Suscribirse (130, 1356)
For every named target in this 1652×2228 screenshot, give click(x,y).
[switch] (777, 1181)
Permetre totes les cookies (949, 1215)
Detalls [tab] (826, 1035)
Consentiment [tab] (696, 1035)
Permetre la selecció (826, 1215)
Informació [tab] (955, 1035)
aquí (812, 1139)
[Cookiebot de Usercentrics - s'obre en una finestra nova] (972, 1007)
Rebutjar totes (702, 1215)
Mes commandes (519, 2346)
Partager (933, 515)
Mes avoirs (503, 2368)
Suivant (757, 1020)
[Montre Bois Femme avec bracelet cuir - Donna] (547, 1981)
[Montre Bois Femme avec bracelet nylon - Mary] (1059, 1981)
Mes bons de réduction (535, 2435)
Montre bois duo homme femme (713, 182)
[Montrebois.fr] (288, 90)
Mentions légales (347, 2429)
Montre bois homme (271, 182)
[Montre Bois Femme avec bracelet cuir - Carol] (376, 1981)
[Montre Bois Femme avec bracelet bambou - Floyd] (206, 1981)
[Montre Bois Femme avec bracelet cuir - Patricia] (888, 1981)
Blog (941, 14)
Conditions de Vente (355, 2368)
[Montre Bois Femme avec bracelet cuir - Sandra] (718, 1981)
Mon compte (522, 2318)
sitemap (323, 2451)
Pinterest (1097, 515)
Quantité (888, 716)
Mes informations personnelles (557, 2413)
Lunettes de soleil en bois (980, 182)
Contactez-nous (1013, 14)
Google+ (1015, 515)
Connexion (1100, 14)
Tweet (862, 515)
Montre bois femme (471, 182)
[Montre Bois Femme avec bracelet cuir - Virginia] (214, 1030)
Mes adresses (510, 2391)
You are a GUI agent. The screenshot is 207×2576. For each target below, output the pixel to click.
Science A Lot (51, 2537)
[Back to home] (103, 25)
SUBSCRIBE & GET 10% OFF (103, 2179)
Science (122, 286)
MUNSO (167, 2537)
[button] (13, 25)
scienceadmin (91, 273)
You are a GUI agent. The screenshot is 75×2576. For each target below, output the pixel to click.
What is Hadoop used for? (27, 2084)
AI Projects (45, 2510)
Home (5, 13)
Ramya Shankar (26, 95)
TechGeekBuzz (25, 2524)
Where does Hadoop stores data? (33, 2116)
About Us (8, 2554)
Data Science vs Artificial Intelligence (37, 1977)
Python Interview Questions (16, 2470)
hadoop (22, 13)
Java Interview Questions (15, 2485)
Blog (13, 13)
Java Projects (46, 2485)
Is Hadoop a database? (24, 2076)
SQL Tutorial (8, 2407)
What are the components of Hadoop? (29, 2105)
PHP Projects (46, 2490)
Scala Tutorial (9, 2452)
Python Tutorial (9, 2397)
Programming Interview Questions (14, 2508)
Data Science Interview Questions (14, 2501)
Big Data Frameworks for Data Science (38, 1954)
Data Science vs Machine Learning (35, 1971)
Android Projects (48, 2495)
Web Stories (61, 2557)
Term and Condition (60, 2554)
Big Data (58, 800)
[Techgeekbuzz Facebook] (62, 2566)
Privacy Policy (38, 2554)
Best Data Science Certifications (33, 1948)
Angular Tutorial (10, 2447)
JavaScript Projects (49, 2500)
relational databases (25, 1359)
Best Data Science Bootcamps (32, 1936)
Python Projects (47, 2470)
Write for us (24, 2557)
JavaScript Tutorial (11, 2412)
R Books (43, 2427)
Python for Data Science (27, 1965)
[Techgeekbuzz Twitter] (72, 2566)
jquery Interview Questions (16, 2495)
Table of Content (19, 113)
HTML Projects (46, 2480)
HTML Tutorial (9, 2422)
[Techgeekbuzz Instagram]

◆ **Instructions to follow**: Starting at the line that contains "JavaScript Projects (49, 2500)" and ending at the last line of the data, repeat each line exactly; include nothing else.

◆ **Finished exercise**:
JavaScript Projects (49, 2500)
relational databases (25, 1359)
Best Data Science Bootcamps (32, 1936)
Python Projects (47, 2470)
Write for us (24, 2557)
JavaScript Tutorial (11, 2412)
R Books (43, 2427)
Python for Data Science (27, 1965)
[Techgeekbuzz Twitter] (72, 2566)
jquery Interview Questions (16, 2495)
Table of Content (19, 113)
HTML Projects (46, 2480)
HTML Tutorial (9, 2422)
[Techgeekbuzz Instagram]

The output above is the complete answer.